### EXERCISE DIRECTIONS
All of the data beneath this instruction is to be transcribed word for word.

### Saved entries

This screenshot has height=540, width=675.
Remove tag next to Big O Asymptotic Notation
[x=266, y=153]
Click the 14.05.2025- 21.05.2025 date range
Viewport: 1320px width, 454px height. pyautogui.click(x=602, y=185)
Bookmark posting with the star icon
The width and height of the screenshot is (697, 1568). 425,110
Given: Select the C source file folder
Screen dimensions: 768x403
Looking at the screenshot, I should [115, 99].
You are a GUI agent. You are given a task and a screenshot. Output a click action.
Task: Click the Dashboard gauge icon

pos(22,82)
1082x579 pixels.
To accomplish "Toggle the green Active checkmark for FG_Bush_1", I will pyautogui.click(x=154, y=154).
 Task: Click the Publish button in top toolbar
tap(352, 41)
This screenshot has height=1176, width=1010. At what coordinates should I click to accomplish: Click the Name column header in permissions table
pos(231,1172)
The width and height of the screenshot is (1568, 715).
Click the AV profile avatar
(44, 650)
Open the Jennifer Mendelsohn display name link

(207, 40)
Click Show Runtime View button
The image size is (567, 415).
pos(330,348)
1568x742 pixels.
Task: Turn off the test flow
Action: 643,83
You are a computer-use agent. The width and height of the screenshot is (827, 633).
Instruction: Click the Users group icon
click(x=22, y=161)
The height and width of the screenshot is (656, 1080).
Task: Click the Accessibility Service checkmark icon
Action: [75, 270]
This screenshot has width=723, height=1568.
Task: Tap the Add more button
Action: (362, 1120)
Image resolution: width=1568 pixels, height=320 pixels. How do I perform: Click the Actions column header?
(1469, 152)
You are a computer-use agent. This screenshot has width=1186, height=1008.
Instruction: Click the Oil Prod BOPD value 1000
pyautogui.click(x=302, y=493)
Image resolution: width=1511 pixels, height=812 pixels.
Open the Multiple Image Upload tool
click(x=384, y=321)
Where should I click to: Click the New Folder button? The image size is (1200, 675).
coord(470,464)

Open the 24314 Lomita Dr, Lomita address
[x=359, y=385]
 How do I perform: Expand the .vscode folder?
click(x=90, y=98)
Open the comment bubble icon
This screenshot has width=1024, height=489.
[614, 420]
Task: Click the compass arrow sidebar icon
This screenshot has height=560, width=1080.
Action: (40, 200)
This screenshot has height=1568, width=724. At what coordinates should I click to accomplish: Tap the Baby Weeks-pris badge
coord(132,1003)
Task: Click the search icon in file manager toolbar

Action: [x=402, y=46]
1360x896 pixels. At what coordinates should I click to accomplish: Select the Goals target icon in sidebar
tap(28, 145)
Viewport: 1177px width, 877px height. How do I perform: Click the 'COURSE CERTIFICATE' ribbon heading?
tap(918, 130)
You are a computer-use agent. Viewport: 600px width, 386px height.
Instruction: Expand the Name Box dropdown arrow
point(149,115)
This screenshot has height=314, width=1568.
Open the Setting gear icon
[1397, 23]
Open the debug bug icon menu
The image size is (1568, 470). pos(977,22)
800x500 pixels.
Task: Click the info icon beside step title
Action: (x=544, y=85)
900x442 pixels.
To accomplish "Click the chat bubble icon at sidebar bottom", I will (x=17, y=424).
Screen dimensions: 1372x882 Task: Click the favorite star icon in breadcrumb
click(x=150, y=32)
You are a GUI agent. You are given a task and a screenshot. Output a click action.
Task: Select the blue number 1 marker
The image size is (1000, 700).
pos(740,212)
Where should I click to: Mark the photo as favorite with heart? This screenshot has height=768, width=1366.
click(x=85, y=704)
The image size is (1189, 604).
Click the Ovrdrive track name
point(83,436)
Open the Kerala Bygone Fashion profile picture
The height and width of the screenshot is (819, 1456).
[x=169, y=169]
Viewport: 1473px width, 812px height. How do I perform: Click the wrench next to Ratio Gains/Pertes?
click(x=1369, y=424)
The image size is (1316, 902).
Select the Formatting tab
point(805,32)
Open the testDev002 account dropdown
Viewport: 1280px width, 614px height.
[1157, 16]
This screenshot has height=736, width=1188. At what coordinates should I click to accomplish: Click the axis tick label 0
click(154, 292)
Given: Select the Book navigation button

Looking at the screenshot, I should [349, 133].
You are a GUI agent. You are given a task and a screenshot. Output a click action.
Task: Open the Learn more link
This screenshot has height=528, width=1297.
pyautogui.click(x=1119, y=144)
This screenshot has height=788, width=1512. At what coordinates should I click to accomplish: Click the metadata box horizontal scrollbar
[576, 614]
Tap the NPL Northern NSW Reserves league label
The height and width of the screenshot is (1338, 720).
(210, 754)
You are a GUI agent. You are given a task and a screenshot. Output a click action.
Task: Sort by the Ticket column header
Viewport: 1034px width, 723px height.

### RESULT
This screenshot has height=540, width=675.
Remove tag next to Big O Asymptotic Notation
[x=266, y=153]
Click the 14.05.2025- 21.05.2025 date range
Viewport: 1320px width, 454px height. pyautogui.click(x=602, y=185)
Bookmark posting with the star icon
The width and height of the screenshot is (697, 1568). 425,110
Given: Select the C source file folder
Screen dimensions: 768x403
Looking at the screenshot, I should [115, 99].
You are a GUI agent. You are given a task and a screenshot. Output a click action.
Task: Click the Dashboard gauge icon

pos(22,82)
1082x579 pixels.
To accomplish "Toggle the green Active checkmark for FG_Bush_1", I will pyautogui.click(x=154, y=154).
 Task: Click the Publish button in top toolbar
tap(352, 41)
This screenshot has height=1176, width=1010. At what coordinates should I click to accomplish: Click the Name column header in permissions table
pos(231,1172)
The width and height of the screenshot is (1568, 715).
Click the AV profile avatar
(44, 650)
Open the Jennifer Mendelsohn display name link

(207, 40)
Click Show Runtime View button
The image size is (567, 415).
pos(330,348)
1568x742 pixels.
Task: Turn off the test flow
Action: 643,83
You are a computer-use agent. The width and height of the screenshot is (827, 633).
Instruction: Click the Users group icon
click(x=22, y=161)
The height and width of the screenshot is (656, 1080).
Task: Click the Accessibility Service checkmark icon
Action: [75, 270]
This screenshot has width=723, height=1568.
Task: Tap the Add more button
Action: (362, 1120)
Image resolution: width=1568 pixels, height=320 pixels. How do I perform: Click the Actions column header?
(1469, 152)
You are a computer-use agent. This screenshot has width=1186, height=1008.
Instruction: Click the Oil Prod BOPD value 1000
pyautogui.click(x=302, y=493)
Image resolution: width=1511 pixels, height=812 pixels.
Open the Multiple Image Upload tool
click(x=384, y=321)
Where should I click to: Click the New Folder button? The image size is (1200, 675).
coord(470,464)

Open the 24314 Lomita Dr, Lomita address
[x=359, y=385]
 How do I perform: Expand the .vscode folder?
click(x=90, y=98)
Open the comment bubble icon
This screenshot has width=1024, height=489.
[614, 420]
Task: Click the compass arrow sidebar icon
This screenshot has height=560, width=1080.
Action: (40, 200)
This screenshot has height=1568, width=724. At what coordinates should I click to accomplish: Tap the Baby Weeks-pris badge
coord(132,1003)
Task: Click the search icon in file manager toolbar

Action: [x=402, y=46]
1360x896 pixels. At what coordinates should I click to accomplish: Select the Goals target icon in sidebar
tap(28, 145)
Viewport: 1177px width, 877px height. How do I perform: Click the 'COURSE CERTIFICATE' ribbon heading?
tap(918, 130)
You are a computer-use agent. Viewport: 600px width, 386px height.
Instruction: Expand the Name Box dropdown arrow
point(149,115)
This screenshot has height=314, width=1568.
Open the Setting gear icon
[1397, 23]
Open the debug bug icon menu
The image size is (1568, 470). pos(977,22)
800x500 pixels.
Task: Click the info icon beside step title
Action: (x=544, y=85)
900x442 pixels.
To accomplish "Click the chat bubble icon at sidebar bottom", I will (x=17, y=424).
Screen dimensions: 1372x882 Task: Click the favorite star icon in breadcrumb
click(x=150, y=32)
You are a GUI agent. You are given a task and a screenshot. Output a click action.
Task: Select the blue number 1 marker
The image size is (1000, 700).
pos(740,212)
Where should I click to: Mark the photo as favorite with heart? This screenshot has height=768, width=1366.
click(x=85, y=704)
The image size is (1189, 604).
Click the Ovrdrive track name
point(83,436)
Open the Kerala Bygone Fashion profile picture
The height and width of the screenshot is (819, 1456).
[x=169, y=169]
Viewport: 1473px width, 812px height. How do I perform: Click the wrench next to Ratio Gains/Pertes?
click(x=1369, y=424)
The image size is (1316, 902).
Select the Formatting tab
point(805,32)
Open the testDev002 account dropdown
Viewport: 1280px width, 614px height.
[1157, 16]
This screenshot has height=736, width=1188. At what coordinates should I click to accomplish: Click the axis tick label 0
click(154, 292)
Given: Select the Book navigation button

Looking at the screenshot, I should [349, 133].
You are a GUI agent. You are given a task and a screenshot. Output a click action.
Task: Open the Learn more link
This screenshot has height=528, width=1297.
pyautogui.click(x=1119, y=144)
This screenshot has height=788, width=1512. At what coordinates should I click to accomplish: Click the metadata box horizontal scrollbar
[576, 614]
Tap the NPL Northern NSW Reserves league label
The height and width of the screenshot is (1338, 720).
(210, 754)
You are a GUI agent. You are given a task and a screenshot. Output a click action.
Task: Sort by the Ticket column header
Viewport: 1034px width, 723px height.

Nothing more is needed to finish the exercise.